Baxter visibly tensed up.

‘Nothing to do with us. We’re working on identifying the already dead, not the soon to be—’ She stopped herself, realising who she was speaking to. ‘You’ll have to speak to your partner.’

Wolf got up to walk away. He paused.

‘Have you heard from Chambers?’ he asked casually.

Baxter looked suspicious: ‘What the hell do you care?’

Wolf shrugged.

‘Just wondered if he knew what was going on. I’ve got a feeling we’re gonna need all the help we can get.’

Wolf had grown tired of the roomful of eyes on his back and had moved into the meeting room where somebody had scribbled ‘The Ragdoll’ above his two oversized reproductions in an elaborate script.
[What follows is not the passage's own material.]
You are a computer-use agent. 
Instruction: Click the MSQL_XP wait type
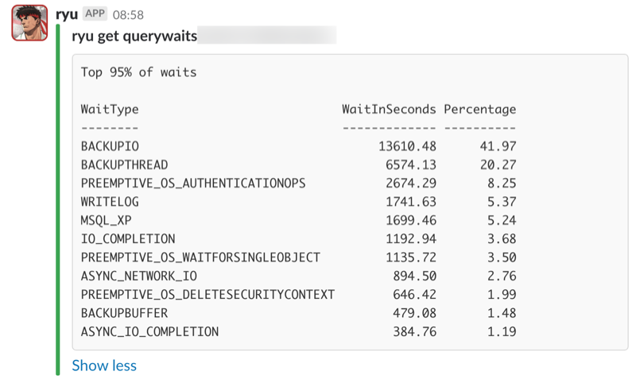(x=107, y=220)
He was growing increasingly frustrated, stubbornly refusing to admit that he had no idea how to play the CCTV footage, trapped inside the stupid little USB stick, through the television.

‘There’s a hole on the side of the telly,’ said Finlay, over fifteen years his senior, as he entered the room. ‘No, on the, down – oh, let me do it.’

Finlay removed the USB drive from an air vent on the back of the television and plugged it in. A blue menu screen materialised containing a single file.

‘What have I missed?’ asked Wolf.

‘We sent officers to babysit Garland, Ford and Lochlan. We’re only concerned with the ones in London.’

‘Because why challenge me to stop him then kill someone on the other side of the country?’

‘Aye, something like that. Other forces are sitting on people with the same names, but they’re not our concern,’ said Finlay. ‘Your guess is as good as ours about where Vijay Rana is. He was an accountant living in Woolwich before vanishing off the radar five months ago when the taxman realised he’d been fiddling his numbers. He was on Fraud’s to-do list, but it doesn’t look like they made much headway. I’ve asked for the information to be sent over anyway.’

Wolf checked his watch.

‘He’s got thirty-eight hours till Wednesday. Let’s hope, for his sake, we find him first. Who are the others?’

‘Garland’s a journalist, so no shortage of enemies there. We’ve got two Ashley Lochlans; one’s a waitress and the other’s nine years old.’

‘But we’re keeping officers with both of them, right?’ asked Wolf.

‘Of course. And Ford’s a security guard, I think, or he was until he went off on long-term sick.’

‘What’s the connection?’

‘There isn’t one. Not yet. The priority’s just been finding them and securing their houses for the time being.’

Wolf was lost in thought for a moment.

‘What you thinkin’, lad?’

‘Just wondering who Vijay Rana screwed over with his dodgy bookkeeping and thinking how it would be a very clever way of finding someone who had disappeared: getting us to find him for them.’

Finlay nodded.

‘He might be better off if we leave him under whatever rock he’s crawled beneath.’